Combining seasonal interdecadal drought characteristics (Figure 4b) and DPI (Table 6), we can see that: (1) Over the past 56 years, the intensity of meteorological drought propagating to hydrological drought in spring and summer was weak, while that in autumn and winter was extremely weak; that is to say, the intensity of meteorological drought propagating to hydrological drought in spring and summer was greater than that in autumn and winter. The intensities of hydrological drought in spring and summer in the 1980s and autumn in the 2000s were greater than those of meteorological drought, and the DPI was greater than 1.4, indicating that the intensity of meteorological drought propagating to hydrological drought was extremely strong. In other years, the intensity of hydrological drought was less than that of meteorological drought and the DPI was less than 1, indicating that the intensity of meteorological drought propagating to hydrological drought was weak. (2) On the whole, the number of meteorological drought years in spring and summer was more than that of hydrological drought years, while the number for autumn and winter shows the opposite case. The number of meteorological and hydrological drought years in spring, autumn, and winter increased first and then decreased, and the number of meteorological and hydrological drought years in summer decreased first and then increased. The number of years of hydrological drought after the 1990s, in spring and summer, was more than or equal to the number of years of meteorological drought.

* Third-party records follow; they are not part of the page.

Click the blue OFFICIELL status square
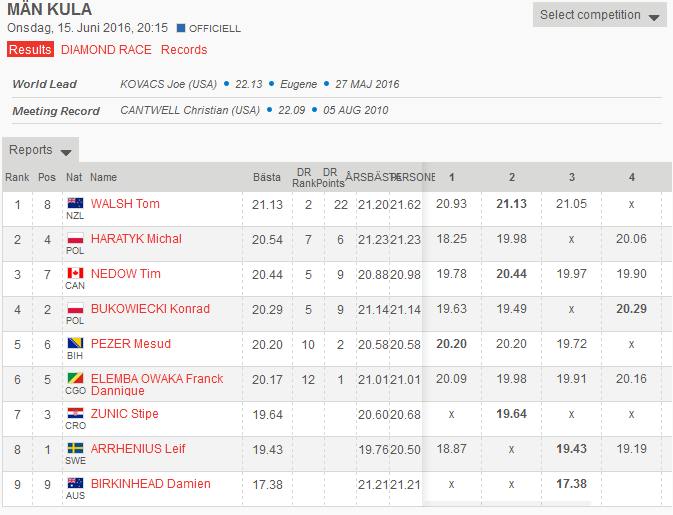The image size is (673, 515). 180,29
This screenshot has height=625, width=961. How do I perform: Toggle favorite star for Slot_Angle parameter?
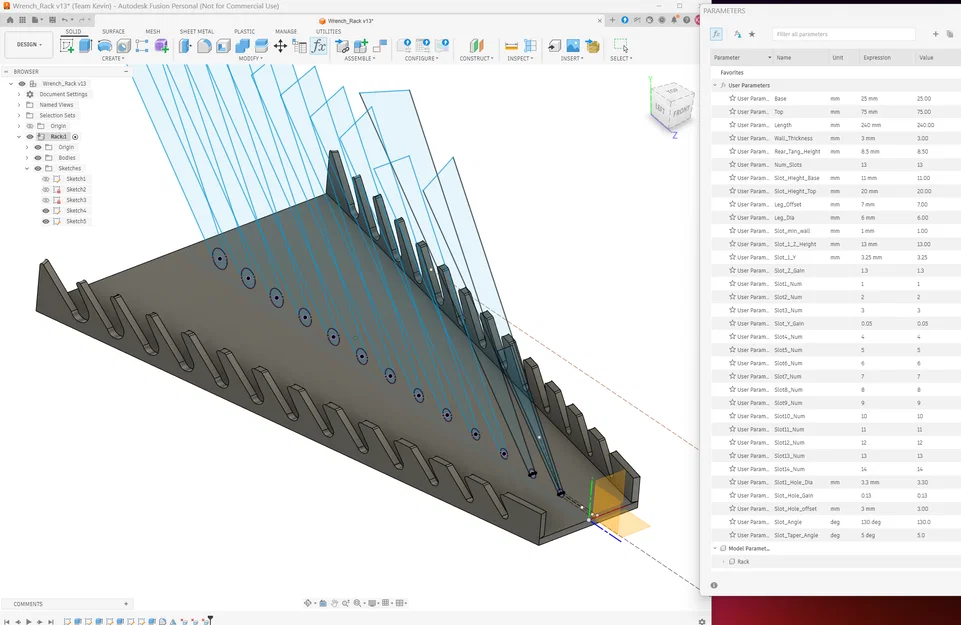(x=732, y=521)
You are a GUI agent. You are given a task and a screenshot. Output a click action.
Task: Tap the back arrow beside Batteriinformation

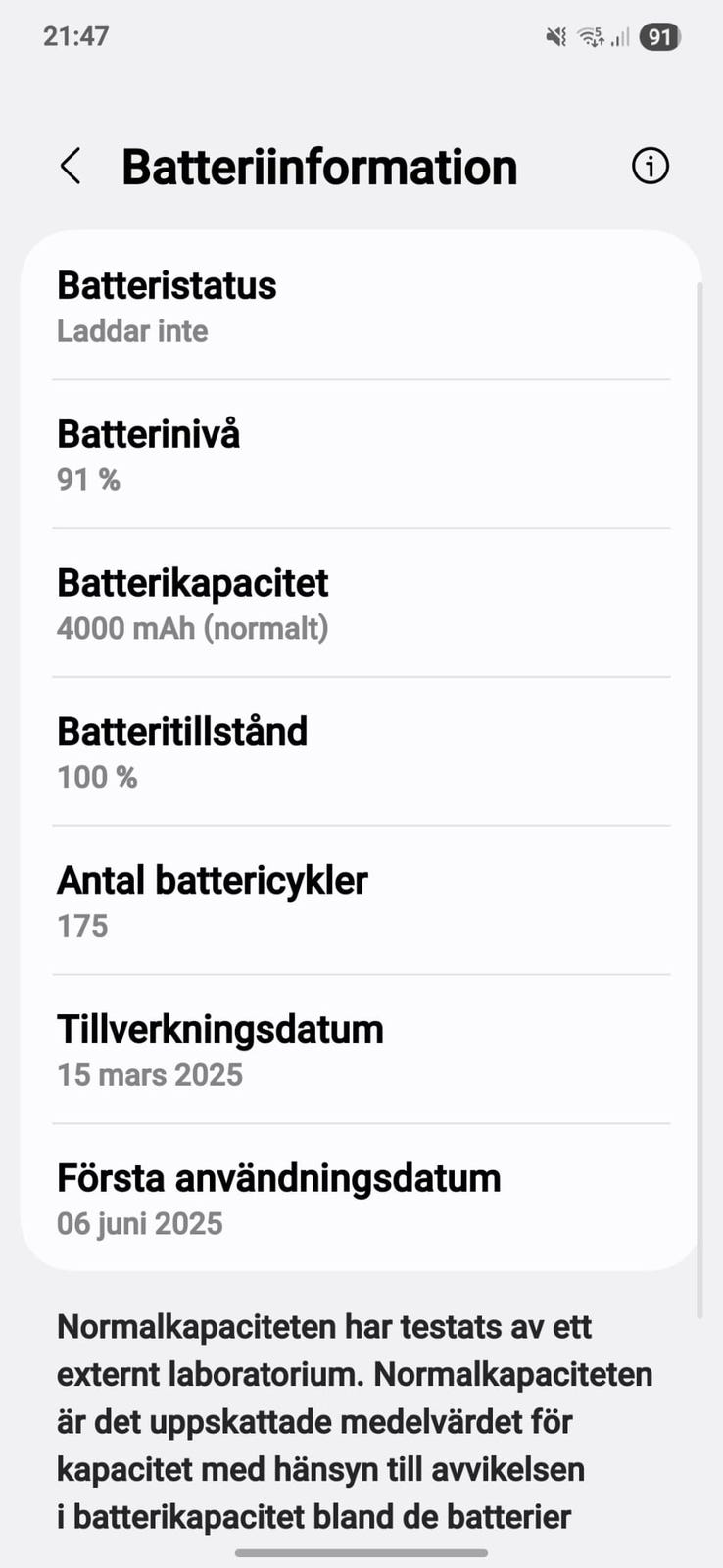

3.2.2. Response of Hydrological Drought to Meteorological Drought in Different Tributaries

The SPI₃ and SRI₃ values of the eight tributaries of the upper Shiyang River, from 1960 to 2016, were calculated as drought indicators on a seasonal scale, and their variational characteristics were analyzed.

According to Table 7, SPI₃ showed humidification in eight tributaries in each season. Among them, there was the most obvious meteorological humidification in the Dajing and Gulang Rivers. SRI₃ shows different trends for different tributaries and seasons. The hydrological drought in the Xida River showed a weakening trend in all seasons, and hydrological drought in the Huangyang River showed an increasing trend. On the whole, the hydrological drought showed a trend of weakening in the western tributaries to increasing in the eastern tributaries. In summer and autumn, meteorological humidification and hydrological aridification of the Huangyang River and the rivers east of it were greater than that in the western tributaries of the Huangyang River.

In order to analyze the spatial characteristics of meteorological drought propagating to hydrological drought, the average values of SPI₃ and SRI₃ and the number of drought years in each tributary, from 1961–2016, were calculated. As there was no significant correlation between winter SPI and SRI, the winter drought characteristics of different tributaries were not analyzed.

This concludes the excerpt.